AIM OF THE EXERCISE:
Rescale the records from the line containing "You are a computer-use agent. The" up to and including the line containing "tap(23, 342)". Reproduce all of those lines, requests included, and multiply every coordinate in the answers by 1.75, rounding to whole numbers with halves rounded up. Return only those lines.

DATA SECTION:
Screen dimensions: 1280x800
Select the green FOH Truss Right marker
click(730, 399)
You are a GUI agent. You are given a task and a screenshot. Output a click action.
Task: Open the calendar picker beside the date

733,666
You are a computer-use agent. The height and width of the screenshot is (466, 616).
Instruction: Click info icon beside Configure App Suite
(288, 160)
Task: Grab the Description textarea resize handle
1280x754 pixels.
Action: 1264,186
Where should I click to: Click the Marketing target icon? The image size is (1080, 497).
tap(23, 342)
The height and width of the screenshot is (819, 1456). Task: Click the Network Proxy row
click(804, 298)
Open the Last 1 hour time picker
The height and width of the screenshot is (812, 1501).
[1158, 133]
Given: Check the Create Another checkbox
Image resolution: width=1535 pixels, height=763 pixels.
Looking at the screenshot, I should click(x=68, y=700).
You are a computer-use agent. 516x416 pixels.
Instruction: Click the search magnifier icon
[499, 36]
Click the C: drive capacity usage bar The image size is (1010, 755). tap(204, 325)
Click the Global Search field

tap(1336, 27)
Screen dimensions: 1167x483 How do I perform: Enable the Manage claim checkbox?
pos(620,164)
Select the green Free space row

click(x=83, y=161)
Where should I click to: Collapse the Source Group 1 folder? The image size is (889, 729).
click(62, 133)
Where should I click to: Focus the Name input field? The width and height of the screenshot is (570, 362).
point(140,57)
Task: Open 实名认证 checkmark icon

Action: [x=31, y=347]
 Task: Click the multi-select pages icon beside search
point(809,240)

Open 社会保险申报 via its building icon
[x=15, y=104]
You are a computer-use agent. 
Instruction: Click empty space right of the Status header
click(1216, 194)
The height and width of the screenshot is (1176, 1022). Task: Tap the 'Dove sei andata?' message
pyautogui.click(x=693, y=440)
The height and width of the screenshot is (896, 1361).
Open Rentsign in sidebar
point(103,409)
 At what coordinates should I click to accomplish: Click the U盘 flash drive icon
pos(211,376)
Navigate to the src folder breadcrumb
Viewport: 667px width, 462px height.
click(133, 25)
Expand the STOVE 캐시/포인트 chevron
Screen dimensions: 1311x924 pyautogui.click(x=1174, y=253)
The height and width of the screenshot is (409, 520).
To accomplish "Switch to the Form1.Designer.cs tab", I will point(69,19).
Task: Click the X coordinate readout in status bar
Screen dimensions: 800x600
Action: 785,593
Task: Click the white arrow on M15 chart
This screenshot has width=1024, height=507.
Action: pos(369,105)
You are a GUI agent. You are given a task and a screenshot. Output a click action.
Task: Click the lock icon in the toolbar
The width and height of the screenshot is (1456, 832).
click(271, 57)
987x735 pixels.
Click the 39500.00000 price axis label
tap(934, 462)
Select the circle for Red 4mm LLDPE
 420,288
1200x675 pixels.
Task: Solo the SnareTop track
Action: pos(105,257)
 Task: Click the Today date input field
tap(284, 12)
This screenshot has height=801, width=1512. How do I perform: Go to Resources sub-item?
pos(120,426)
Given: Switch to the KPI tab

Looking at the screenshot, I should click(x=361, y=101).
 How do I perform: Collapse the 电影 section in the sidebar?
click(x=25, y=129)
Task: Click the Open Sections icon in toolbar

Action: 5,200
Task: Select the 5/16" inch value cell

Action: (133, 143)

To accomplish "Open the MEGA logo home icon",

SOLUTION FOR THIS TASK:
You are a computer-use agent. The height and width of the screenshot is (466, 616).
Instruction: Click info icon beside Configure App Suite
(504, 280)
Task: Grab the Description textarea resize handle
1280x754 pixels.
Action: 2212,326
Where should I click to: Click the Marketing target icon? The image size is (1080, 497).
tap(40, 599)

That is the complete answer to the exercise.